Гимн Владимирской области
- Coat of arms of Vladimir Oblast
- Unofficial regional anthem of Vladimir Oblast
- Lyrics: Andrei Filinov
- Music: Alexei Sidortsev
- Published: 12 September 2011

Audio sample
- Instrumental recordingfile; help;

= Anthem of Vladimir Oblast =

Unofficial regional anthem in Russia

The Anthem of Vladimir Oblast is the unofficial regional anthem of the Vladimir Oblast, a federal subject of Russia. The lyrics were written by Andrey Filinov, the director of the Vladimir branch of the All-Russia State Television and Radio Broadcasting Company "GTRK "Vladimir" and the music was composed by Alexei Sidortsev.

== History ==
On May 6, 2013 the acting governor of the Vladimir Oblast, Svetlana Orlova instructed Artem Markin, the chief conductor of the Vladimir Governor's Orchestra and the Vladimir City Brass Band to start working on the creation of an anthem for the region. The press service of the regional administration said that "Similar anthems already exist in many regions of the country."

On June 28, 2013 Acting Governor Orlova signed Decree No758 "On holding a competition for the creation of the anthem of the Vladimir region". The competition dragged on for more than a year, and was extended twice. The deadline for accepting applications was first extended to December 1, 2013 then to August 15, 2014. During the first stage of the competition, Filinov and Sidortsev's submission was originally rejected.

Professional and amateur composers and writers were allowed to take part in the competition, regardless of their age and affiliation with certain creative organizations. The anthem had to contain no more than four verses and four refrains with a duration of no more than 4 minutes. The anthem was to be intended for orchestral, choral, or orchestral and choral performance. According to Governor Orlova, the anthem was required to have a highly artistic musical and poetic work, patriotic, and "life-affirming character". The anthem of the region needed to evoke a sense of respect for the history and traditions of the land among the residents of the region.

On September 10, 2014 the commission considered 22 new options. Among them was the anthem that Filinov and Sidortsev submitted, which was previously rejected at the first stage, but was now "finalized".

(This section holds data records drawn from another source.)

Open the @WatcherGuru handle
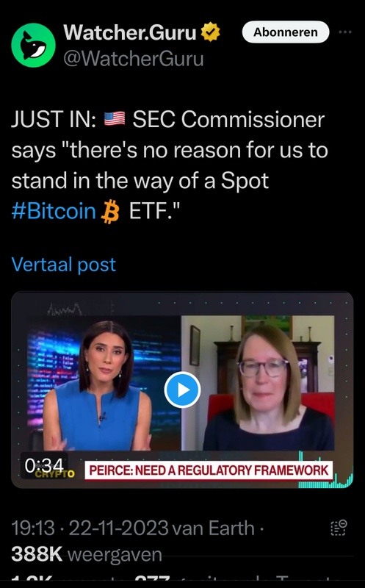Viewport: 365px width, 588px height. (x=134, y=59)
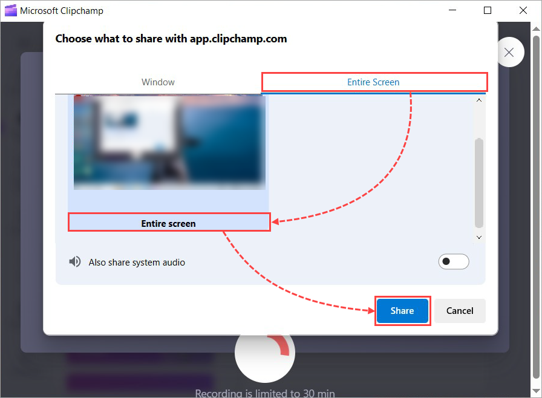Image resolution: width=542 pixels, height=398 pixels.
Task: Click the speaker audio icon
Action: coord(74,261)
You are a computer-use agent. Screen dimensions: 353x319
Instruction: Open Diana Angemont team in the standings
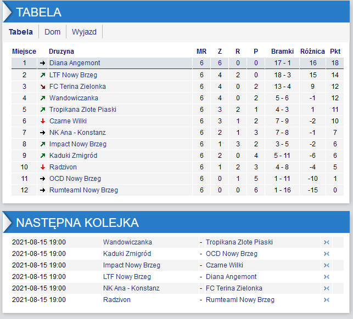coord(75,63)
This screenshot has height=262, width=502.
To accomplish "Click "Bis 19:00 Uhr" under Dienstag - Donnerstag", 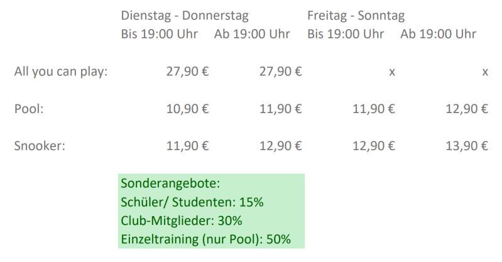I will tap(159, 33).

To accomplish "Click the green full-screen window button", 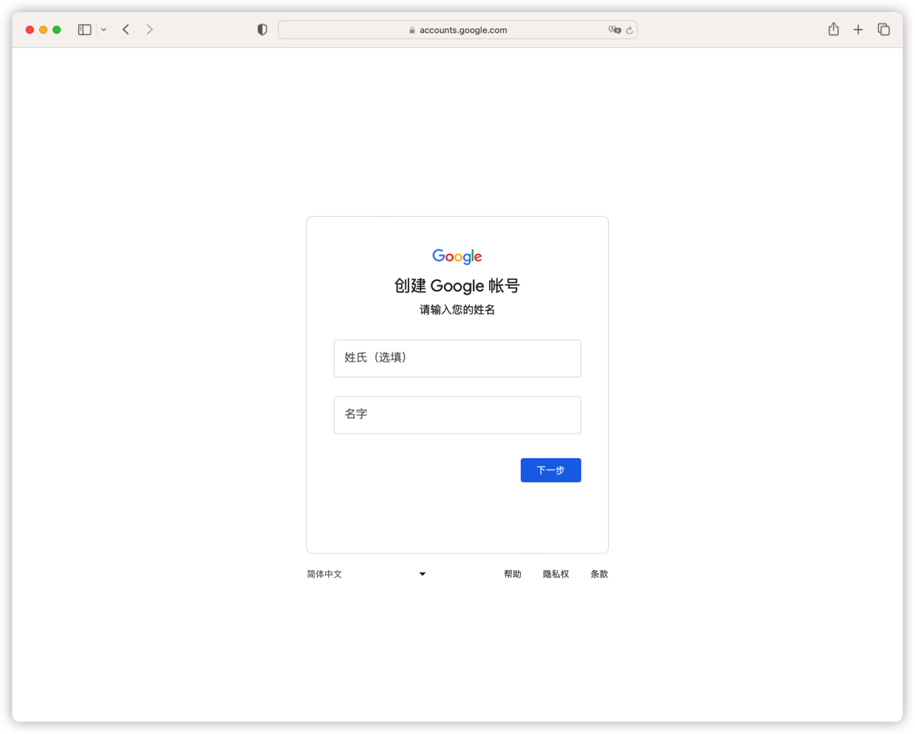I will (x=57, y=30).
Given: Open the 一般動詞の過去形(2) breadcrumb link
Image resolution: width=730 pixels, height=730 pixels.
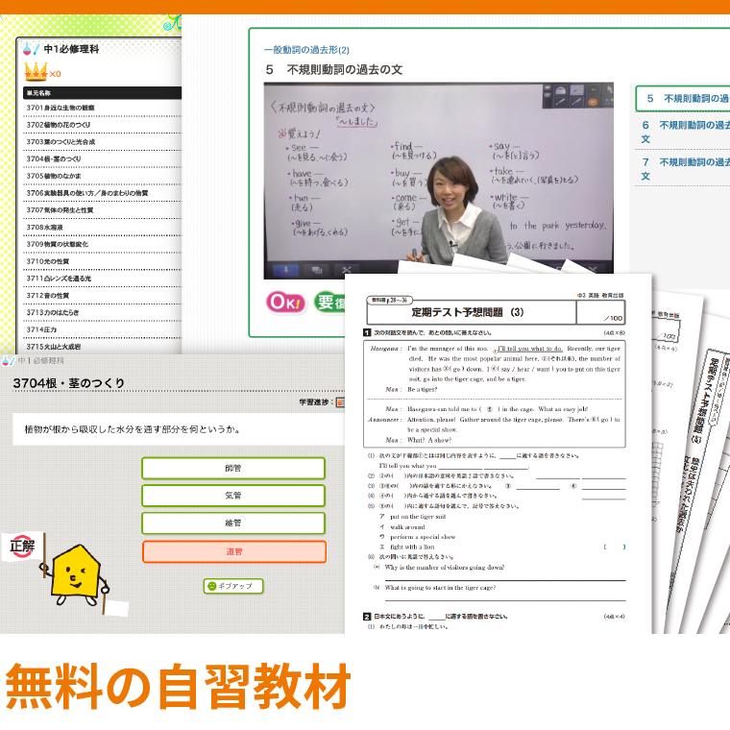Looking at the screenshot, I should 306,50.
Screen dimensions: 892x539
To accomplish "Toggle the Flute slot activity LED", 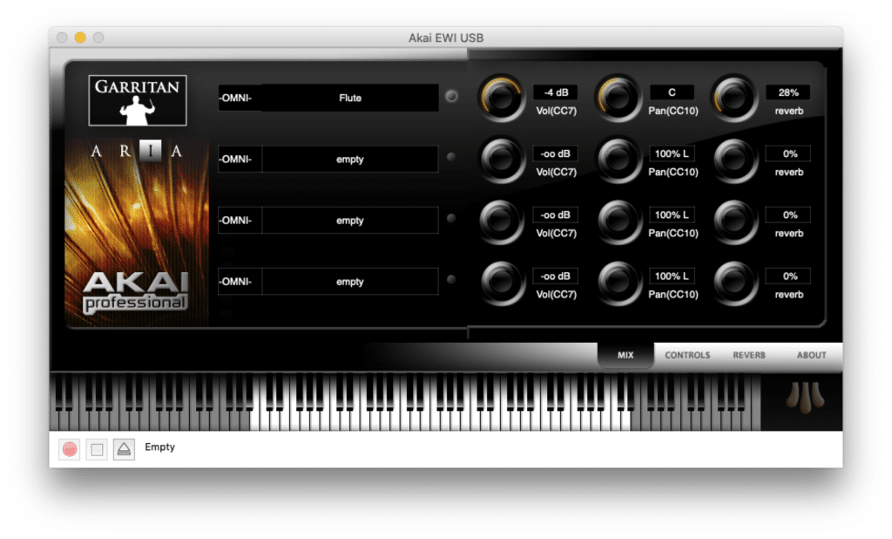I will tap(451, 97).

On September 29, 2014 the Administration of the Vladimir Oblast ordered Decree No 472-r "On Approval of the Winners of the Competition for the Creation of the Anthem of the Vladimir Region". Andrei Filinov and Alexei Sifortsev were approved as the winners of the competition for the creation of the Anthem of Vladimir Oblast. The winners of the competition were determined by a special commission, headed by the deputy governor of the region Mikhail Kolkov. The jury also included the artistic director of the Vladimir Regional Philharmonic Anatoly Antonov, the chairman of the board of the regional branch of the Union of Writers of Russia, Honored Worker of Culture of the Russian Federation Svetlana Baranova, the artistic director of the state vocal and choreographic ensemble "Rus" Nikolai Litvinov, the director of the Center for Classical Music, the chief conductor of the Vladimir Governor's Symphony Orchestra Artem Markin, the rector of the Nizhny Novgorod State Conservatory, and the People's Artist of Russia Eduard Fertelmeister. Nine members of the competition committee liked the anthem, and only one voted against it. It is unknown as to who voted against it because the vote was kept secret. The rector of the Nizhny Novgorod State Conservatory was not present at the meeting of the commission.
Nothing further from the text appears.